2014 is starting out to be a very different year. The Federal Reserve has started its long awaited 'taper,' the economy seems to be decelerating from the 3% GDP growth turned in during the back half of the previous year and turmoil in emerging markets (Ukraine, Turkey, Argentina, Venezuela, etc) is increasing.
The low beta/high yield stocks and sectors that underperformed the market significantly in 2013 are some of the strongest areas in the market in 2014. I believe this will continue for at least the first half of the year, while market consolidates its gains from 2013 and we get some confirmation that the economy is not providing another one of its "false starts" that have been so prevalent during the past five years in the weakest post recovery on record.
This shift in market sentiment calls for investors to shift gears as well. Most of my "dry powder" is going into income producing/low volatility plays on pullbacks in the overall market. I am looking for stocks with at least a ~3% yield, a valuation less than the market multiple and decent growth prospects. Here are three plays that meet these criteria.
Microsoft (NASDAQ:MSFT) is typical of the large cap stock I think makes for a good equity selection for 2014's market environment. It provides a yield right at three percent, and shareholders can probably expect a dividend hike in the mid-teens around this time next year, looking at recent historical patterns.

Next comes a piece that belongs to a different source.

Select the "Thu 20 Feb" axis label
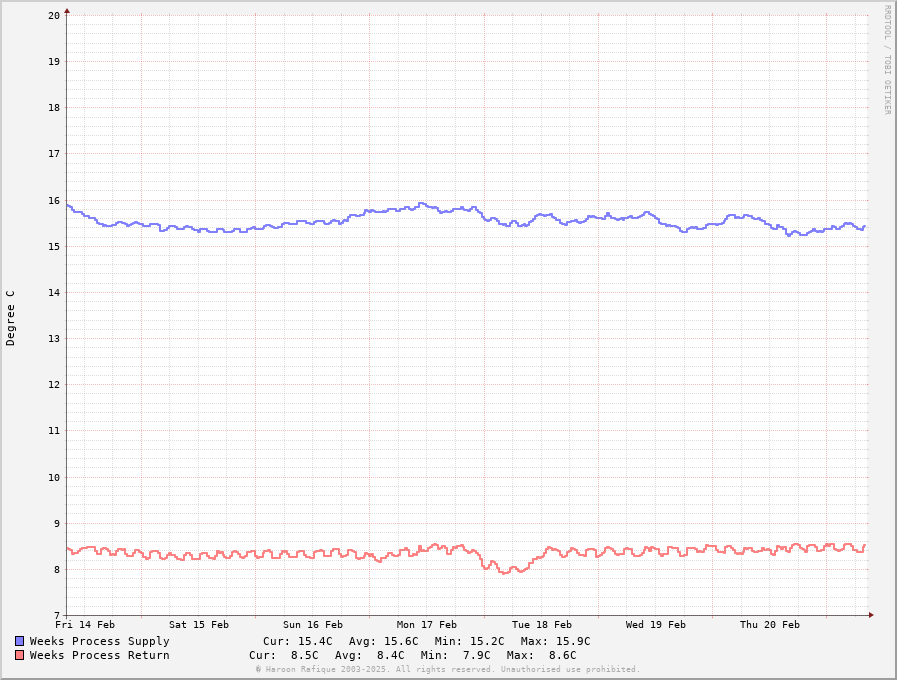 (x=769, y=625)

Just as importantly, the stock is much cheaper than the overall market. The overall market multiple right now is approximately 15x forward earnings. Microsoft is selling at just over 13x forward earnings. This does not take into account the over $60B in net cash and marketable securities the company has on its balance sheet. Doing so, it sells for ~11x forward earnings.

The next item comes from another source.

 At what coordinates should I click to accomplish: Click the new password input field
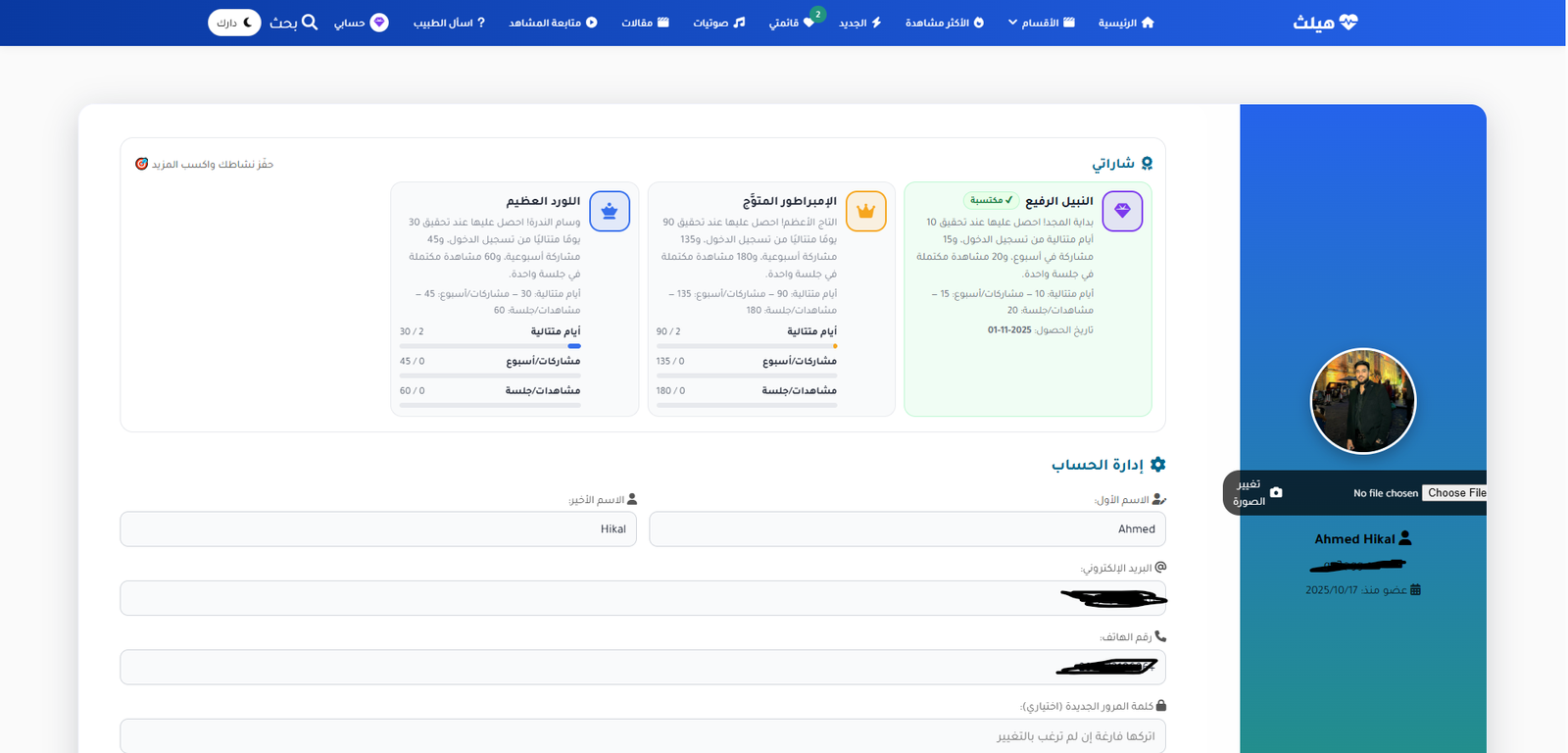642,735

The company has blown through bottom line estimates each of the last two quarters. Microsoft also has two 'cloud' businesses (Azure and Office 365) that are racking up more than $1B in annual sales each and growing exponentially. Hopefully the new CEO can highlight the company's growing cloud presence as well as take some additional shareholder friendly actions such as an accelerated stock repurchase program and/or special dividend.
Summit Hotel Properties (NYSE:INN) is a more traditional dividend play in the real estate investment trust [REIT] space. This entity focuses on upscale and upper-midscale select-service hotels on a national basis. It has ~90 hotels, with more than 11,000 rooms.
The shares provide almost a five percent yield (4.9%). Summit should benefit from Average Daily Rates (ADRs) and Revenue Per Room (RevPAR) numbers that continue to rise as the economy recovers. This should continue as little hotel construction happened during and for a few years after the financial crisis, constraining supply even as travel picks up.
Finally the shares are cheap at under 10x forward FFO (Funds from Operations) and go for under book value. After posting revenue gains of over 60% in FY2013 due to some acquisitions as well as organic growth, analysts project more than 20% sales increases in FY2014.
A slightly more volatile income pick is Calumet Specialty Product Partners (NASDAQ:CLMT). Calumet is organized as a limited partnership and produces specialty refined hydrocarbon products in several facilities with a ~160,000 barrels per day of capacity.
CLMT provides a robust yield of 10.8%, which compensates for the additional bit of volatility present in the refining sector. Longer term, it should continue to benefit from the huge domestic energy boom going on in the country. The company has approximately $500mm in new projects that should be completed by early 2016, and which should boost sales and cash flow. Calumet expects another $190mm to $215mm in adjusted annual EBITDA when all projects are completed.
Calumet is also benefiting from the EPA's recent decision to relax biofuel and ethanol mandates for 2014, which has drastically reduced the compliance cost for refiners. The shares go for 7x 2012's peak earnings. S&P has a 'Buy' rating and a $33 a share price target on CLMT. The stock currently sells for just over $25 a share.
Investors should be aware that the rules of the road have changed in 2014. A strategy of "Keep it Simple, Keep it Safe" seems prudent until conditions change once again.